(Beginning of Data for analysis)

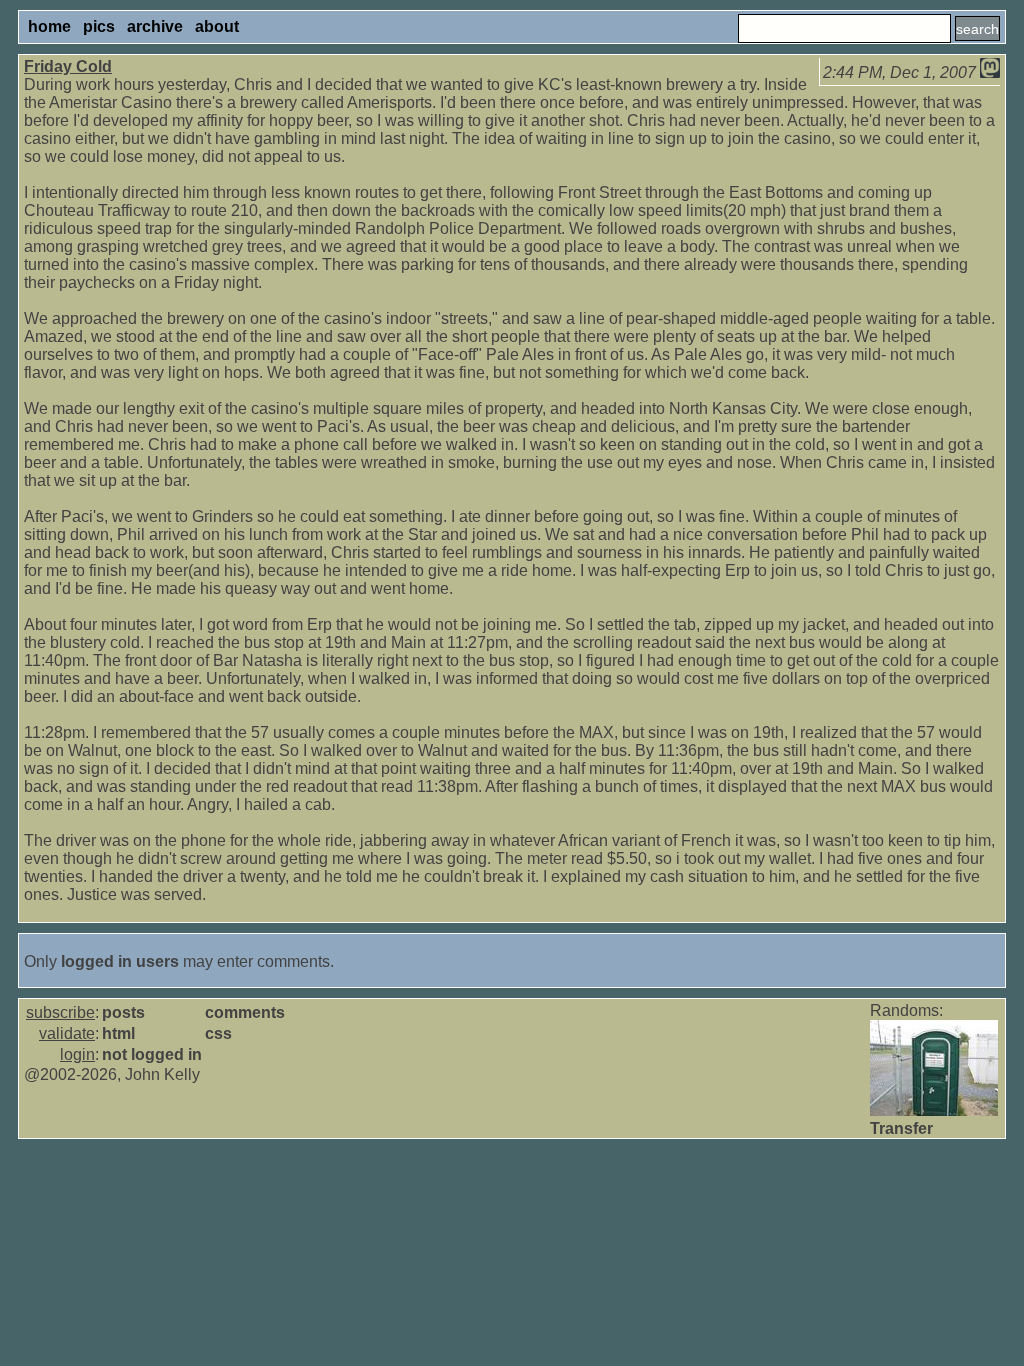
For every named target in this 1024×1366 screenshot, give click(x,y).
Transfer (901, 1128)
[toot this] (990, 72)
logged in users (120, 961)
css (218, 1033)
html (118, 1033)
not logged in (152, 1054)
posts (123, 1012)
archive (155, 26)
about (217, 26)
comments (245, 1012)
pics (99, 26)
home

(End of Data for analysis)

Whenever the word "this" shows up in a line of the entries, list that line.

For every named target in this 1024×1366 screenshot, give click(x,y).
[toot this] (990, 72)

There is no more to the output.